● Task to complete
Retype the listing below exactly, pictures removed.

*** Opening of Information provided ***

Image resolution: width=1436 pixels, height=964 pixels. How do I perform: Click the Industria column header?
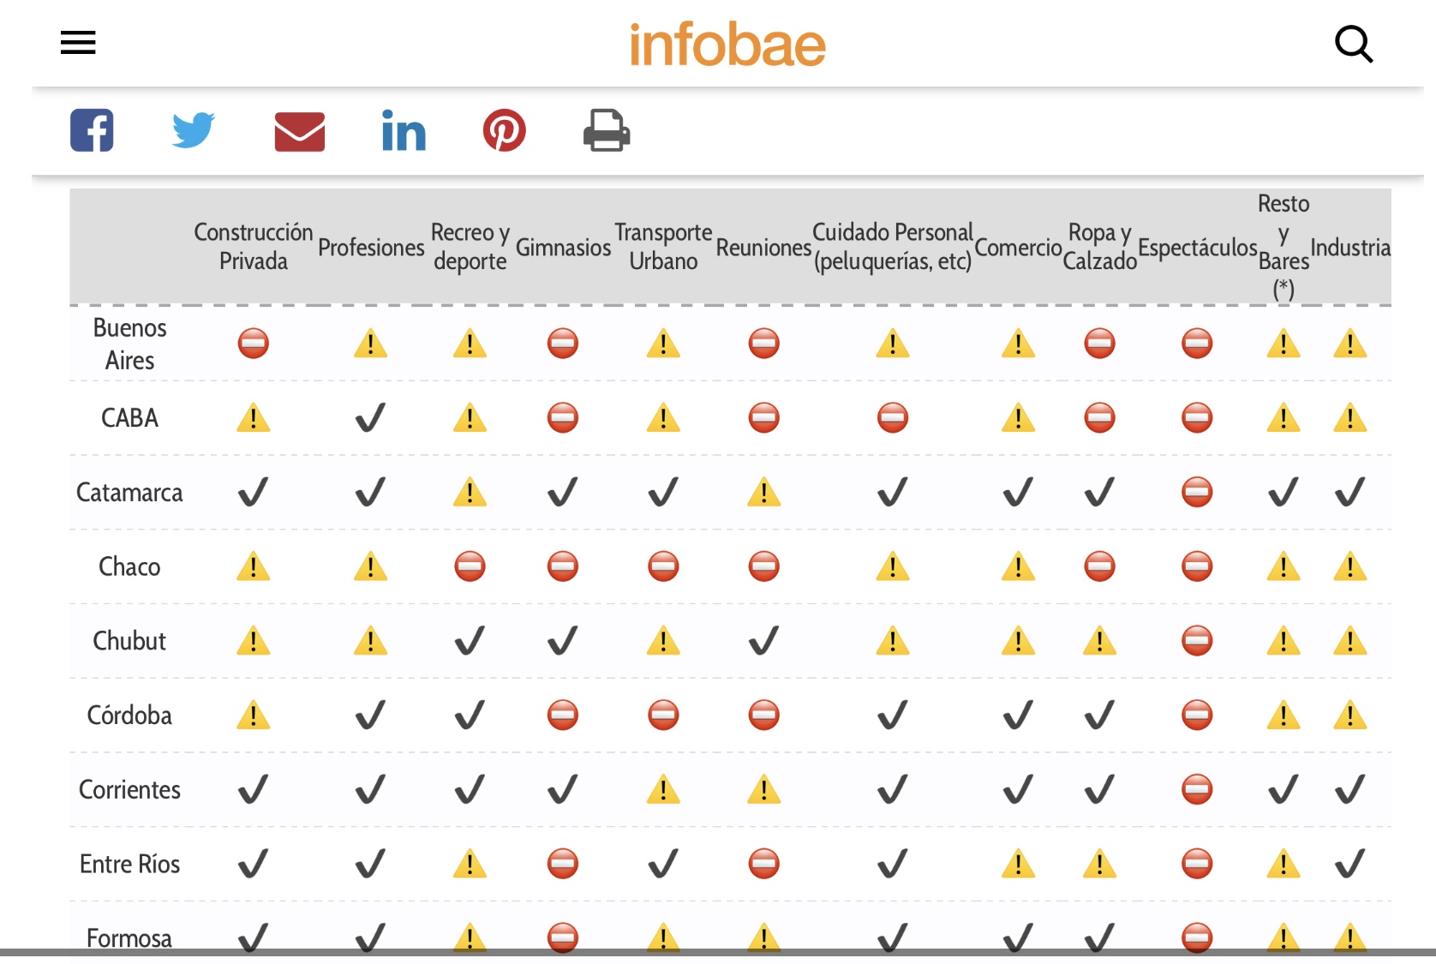(x=1350, y=248)
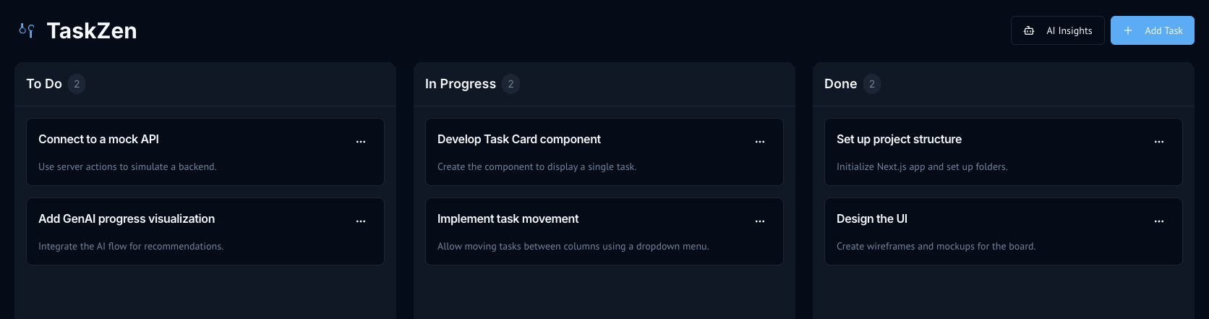This screenshot has height=319, width=1209.
Task: Open more options on Design the UI card
Action: click(1159, 221)
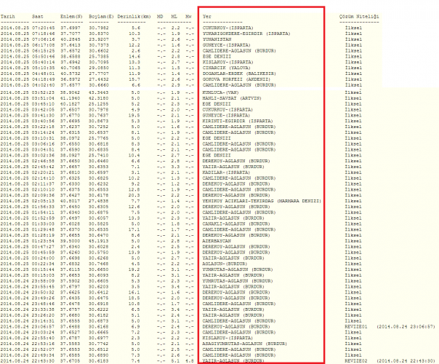Select the KADILAR-(ISPARTA) location entry
Viewport: 439px width, 364px height.
[224, 171]
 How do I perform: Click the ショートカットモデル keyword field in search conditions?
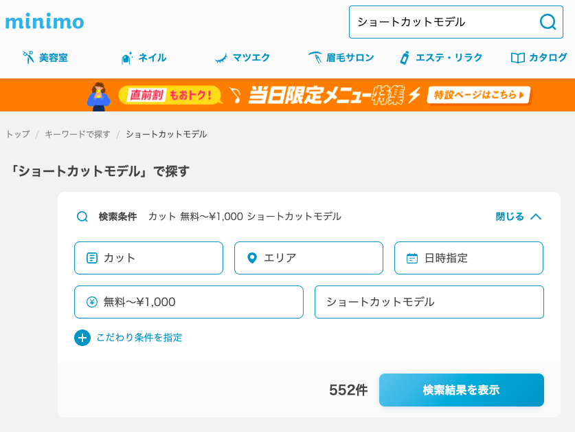(429, 302)
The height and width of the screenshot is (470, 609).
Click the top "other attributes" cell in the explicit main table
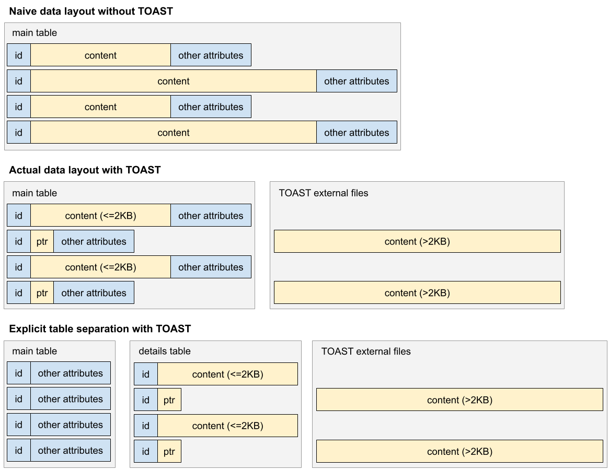[70, 373]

*** Close of Information provided ***

● Written solution
Image resolution: width=1436 pixels, height=964 pixels. How do I perform: Click the Industria column header?
(x=1350, y=248)
This screenshot has height=319, width=1209.
Task: Open more options on Design the UI card
Action: click(1159, 221)
Select the KADILAR-(ISPARTA) location entry
Viewport: 439px width, 364px height.
[224, 171]
 How do I perform: Click the ショートカットモデル keyword field in search conditions?
(429, 302)
The height and width of the screenshot is (470, 609).
Click the top "other attributes" cell in the explicit main table
[70, 373]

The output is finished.